With the new caller ID technology, called STIR/SHAKEN, con artists should no longer be able to spoof phone numbers to pose as, for example, the IRS or a big bank or your neighbor. Illegal robocalls cost Americans $10 billion a year in fraud and $3 billion a year in wasted time, according to the Federal Trade Commission (FTC) and FCC. Americans this year have received 4 billion robocalls a month -- twice as many as they did five years ago.
In response, Deirdre Cummings, Consumer Program Director for MASSPIRG Education Fund, said:
“June 30 is an important day in consumer protection history. The FCC action to thwart robocalls will rank up there with laws guaranteeing consumers access to their credit reports and eliminating abusive credit card practices.
“Robocalls affect all of us. Thousands of people fall for scams each year that start with an illegal robocall and spoofed phone number. An elderly man in Cleveland lost $124,000 last month to a robocaller impersonating Amazon. These kinds of heartbreaking cons happen every day. Those of us who don’t get ripped off still have to deal with annoying calls about expired car warranties or unwanted health insurance. Or we don’t answer our phones at all.

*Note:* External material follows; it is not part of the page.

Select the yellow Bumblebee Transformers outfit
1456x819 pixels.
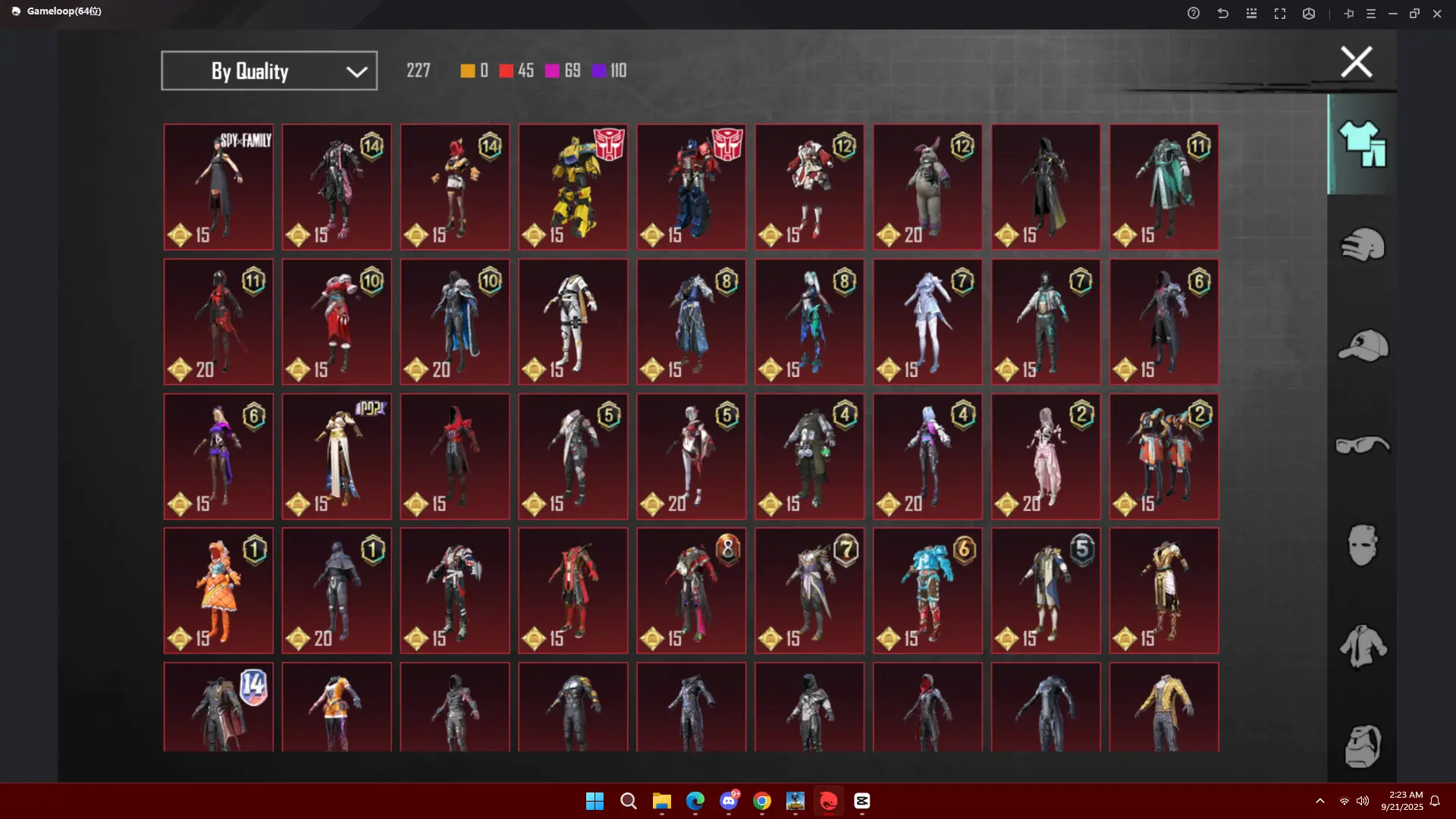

“The FCC for years has been trying to squash illegal robocalls, mostly unsuccessfully. No more Mr. Nice Guy. The FCC is done asking nicely or urging or begging phone companies to fight robocalls. It’s the law now. Phones are critically important in our society. When our phone rings, we should be able to trust the Caller ID on the display, like we used to. That day is coming back.”